Thousands of young South Africans join the workforce every year after completing their studies.
Armed with a healthy dose of idealism and quotes like Steve Jobs’ “stay hungry, stay foolish” still fresh in their minds, they arrive at work ready to change the world.
Unfortunately, reality quickly sets in when they are asked to fetch coffee for their boss and are put in charge of sorting out paper jams in the photocopier.
After wiping the tears off their faces, and realising that “follow your dreams” does not mean much in the workplace, some search for real advice on what to do to advance their careers.
MyBroadband spoke to some of South Africa’s most prominent telecommunications and IT CEOs to get real career advice from people who have walked a successful career path.
Here is the best career advice from these CEOs.
Isaac Mophatlane: Have a positive attitude, work hard, and be ready to learn
Isaac Mophatlane, Business Connexion Group CEO, said that 80 percent of success is pitching up with the right attitude and a positive energy.
“We have limited opportunities in the job market. When one is employed for the first time, realise that you are one of the fortunate and must treasure the challenge,” said Mophatlane.
He said it is key that workers apply themselves and be prepared to put in hard work, and learn from and be guided by experienced folks.
“Today’s job market is uncompromising and rewards those who consistently apply themselves – those who are diligent, hard-working, patient, and willing to learn.”
“Remember, ultimately the key to a successful and prosperous life is balance – balancing work, loved ones and family, and keeping your mind and body healthy.”
Jose dos Santos: Work hard, and meet and engage with people at all levels
Cell C CEO Jose dos Santos has the following advice for young South Africans entering the job market: work hard, and meet and engage with people at all levels.
“Build a network of influential personalities,” said dos Santos. “South Africa is a country full of opportunities and packed with dynamic people.”
He added that young people should be respectful and good to everyone, and believe in themselves.
“However, above all, remember to enjoy and have fun.”
Mteto Nyati: Get your hands dirty – be a gofer
MTN South Africa CEO Mteto Nyati advises young employees who want to advance their careers to get their hands dirty. “Be a gofer,” said Nyati.
He advised young professionals to seek tough, even unpopular, but fair leaders, and observe their ways.
He also advised that people should continue to learn, and stay positive. “Learn, learn, and learn, and avoid a negative crowd,” said Nyati.
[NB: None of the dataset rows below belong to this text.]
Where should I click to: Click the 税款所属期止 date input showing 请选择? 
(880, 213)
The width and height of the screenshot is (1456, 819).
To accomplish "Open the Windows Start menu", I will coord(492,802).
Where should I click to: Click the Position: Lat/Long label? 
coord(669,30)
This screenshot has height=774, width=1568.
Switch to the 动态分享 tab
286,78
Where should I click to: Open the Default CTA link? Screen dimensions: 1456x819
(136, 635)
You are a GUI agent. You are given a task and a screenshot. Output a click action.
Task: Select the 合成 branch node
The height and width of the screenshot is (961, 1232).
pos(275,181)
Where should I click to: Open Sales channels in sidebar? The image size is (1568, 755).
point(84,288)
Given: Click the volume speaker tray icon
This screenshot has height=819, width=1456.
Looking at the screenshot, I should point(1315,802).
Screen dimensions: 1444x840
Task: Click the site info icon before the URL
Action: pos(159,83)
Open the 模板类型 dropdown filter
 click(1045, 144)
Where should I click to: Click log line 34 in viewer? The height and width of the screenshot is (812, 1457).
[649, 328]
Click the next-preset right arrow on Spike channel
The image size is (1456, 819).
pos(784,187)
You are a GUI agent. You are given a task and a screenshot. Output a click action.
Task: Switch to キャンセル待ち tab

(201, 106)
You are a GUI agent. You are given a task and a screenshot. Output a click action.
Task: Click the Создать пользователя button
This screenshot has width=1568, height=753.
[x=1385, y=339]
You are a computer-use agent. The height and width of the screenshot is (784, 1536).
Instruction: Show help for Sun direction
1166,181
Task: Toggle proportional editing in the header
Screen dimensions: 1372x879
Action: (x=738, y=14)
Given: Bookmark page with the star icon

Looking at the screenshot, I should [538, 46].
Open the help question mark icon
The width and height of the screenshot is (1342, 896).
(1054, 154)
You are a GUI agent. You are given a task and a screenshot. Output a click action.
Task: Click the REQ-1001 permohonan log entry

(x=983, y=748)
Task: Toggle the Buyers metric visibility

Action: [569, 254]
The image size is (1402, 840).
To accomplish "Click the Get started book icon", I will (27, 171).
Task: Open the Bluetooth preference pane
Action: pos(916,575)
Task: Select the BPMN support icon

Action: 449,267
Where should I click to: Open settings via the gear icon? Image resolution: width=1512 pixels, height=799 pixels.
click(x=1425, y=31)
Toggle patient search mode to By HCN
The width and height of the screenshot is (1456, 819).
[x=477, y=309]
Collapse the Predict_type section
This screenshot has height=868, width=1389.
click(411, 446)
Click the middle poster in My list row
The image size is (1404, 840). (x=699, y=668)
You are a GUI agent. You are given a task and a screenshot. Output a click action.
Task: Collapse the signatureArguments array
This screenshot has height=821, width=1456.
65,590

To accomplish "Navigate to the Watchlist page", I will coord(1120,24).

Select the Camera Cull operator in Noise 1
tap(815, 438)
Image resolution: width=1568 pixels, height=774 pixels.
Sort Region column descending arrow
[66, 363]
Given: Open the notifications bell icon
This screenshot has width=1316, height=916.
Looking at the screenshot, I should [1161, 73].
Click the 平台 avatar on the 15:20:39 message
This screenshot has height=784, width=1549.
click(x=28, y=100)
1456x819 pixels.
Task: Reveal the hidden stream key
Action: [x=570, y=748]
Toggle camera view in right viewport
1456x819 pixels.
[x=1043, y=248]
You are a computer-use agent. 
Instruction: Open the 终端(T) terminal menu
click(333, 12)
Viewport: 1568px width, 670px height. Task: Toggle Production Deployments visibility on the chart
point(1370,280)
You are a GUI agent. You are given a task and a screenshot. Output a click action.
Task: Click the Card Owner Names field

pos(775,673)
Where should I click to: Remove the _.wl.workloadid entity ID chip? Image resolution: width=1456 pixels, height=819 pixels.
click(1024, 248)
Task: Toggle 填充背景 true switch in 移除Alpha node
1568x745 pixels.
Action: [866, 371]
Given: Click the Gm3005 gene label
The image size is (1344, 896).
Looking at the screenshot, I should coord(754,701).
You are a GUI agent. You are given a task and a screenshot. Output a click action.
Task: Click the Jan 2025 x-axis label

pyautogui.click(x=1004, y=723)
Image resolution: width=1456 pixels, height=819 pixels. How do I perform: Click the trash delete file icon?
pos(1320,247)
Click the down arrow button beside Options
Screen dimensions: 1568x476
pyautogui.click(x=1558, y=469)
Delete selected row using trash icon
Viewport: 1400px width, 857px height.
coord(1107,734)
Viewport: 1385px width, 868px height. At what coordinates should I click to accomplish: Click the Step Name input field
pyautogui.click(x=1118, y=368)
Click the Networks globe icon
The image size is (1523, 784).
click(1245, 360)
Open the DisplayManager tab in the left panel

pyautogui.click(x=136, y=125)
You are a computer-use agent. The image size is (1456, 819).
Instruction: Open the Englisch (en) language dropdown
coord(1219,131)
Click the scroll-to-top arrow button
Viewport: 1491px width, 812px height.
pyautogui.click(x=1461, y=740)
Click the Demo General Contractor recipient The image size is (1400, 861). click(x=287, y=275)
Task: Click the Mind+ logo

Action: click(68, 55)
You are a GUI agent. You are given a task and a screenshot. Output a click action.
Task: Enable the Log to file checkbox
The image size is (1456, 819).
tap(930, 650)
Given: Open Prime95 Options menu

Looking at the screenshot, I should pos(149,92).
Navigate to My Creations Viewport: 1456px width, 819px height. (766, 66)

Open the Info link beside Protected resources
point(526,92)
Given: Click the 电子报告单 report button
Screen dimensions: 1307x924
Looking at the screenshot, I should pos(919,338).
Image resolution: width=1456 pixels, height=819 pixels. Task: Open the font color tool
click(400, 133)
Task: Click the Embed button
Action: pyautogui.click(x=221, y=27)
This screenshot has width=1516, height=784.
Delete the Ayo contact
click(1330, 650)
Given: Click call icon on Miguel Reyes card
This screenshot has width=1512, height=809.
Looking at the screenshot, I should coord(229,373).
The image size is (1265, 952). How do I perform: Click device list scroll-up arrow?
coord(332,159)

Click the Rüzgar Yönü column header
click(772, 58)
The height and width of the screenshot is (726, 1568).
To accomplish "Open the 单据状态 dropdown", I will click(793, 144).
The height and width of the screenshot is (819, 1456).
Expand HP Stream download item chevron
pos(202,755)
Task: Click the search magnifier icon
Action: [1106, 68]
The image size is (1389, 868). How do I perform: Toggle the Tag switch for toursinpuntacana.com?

Jacques du Toit: Work hard and be ready to learn
Vox Telecom CEO Jacques du Toit said there are no two ways about it: you need to work hard and be ready to learn. “You can’t be seen as an expert in anything, just because you are young,” said du Toit.
Du Toit also referred to Malcolm Gladwell’s 10,000 hour rule – no one can be an expert, or operate with authority, until you have spent 10,000 hours working at it.
He said that too many students walk out of university and into a job thinking that because they have the theory, they have become an expert.
“That self-entitlement has become a trademark of the millennials, and is perhaps good for the entrepreneurial drive in South Africa,” he said.
“But I would urge them to stop and realise that they don’t have the depth of experience – the 10,000 hours – that will drive bigger, better, and more sustainable businesses or careers.”
Shameel Joosub: Always do more than what you are asked
Vodacom CEO Shameel Joosub’s advice to ambitious individuals who want to move up the corporate ladder is simple: If you are asked to do x – do x, y, and z.
“You really have to push. You have to make yourself heard and show people that you can do more,” said Joosub.
“You have to build it in such a way that you cannot be ignored. If you are doing that, you will gain success.”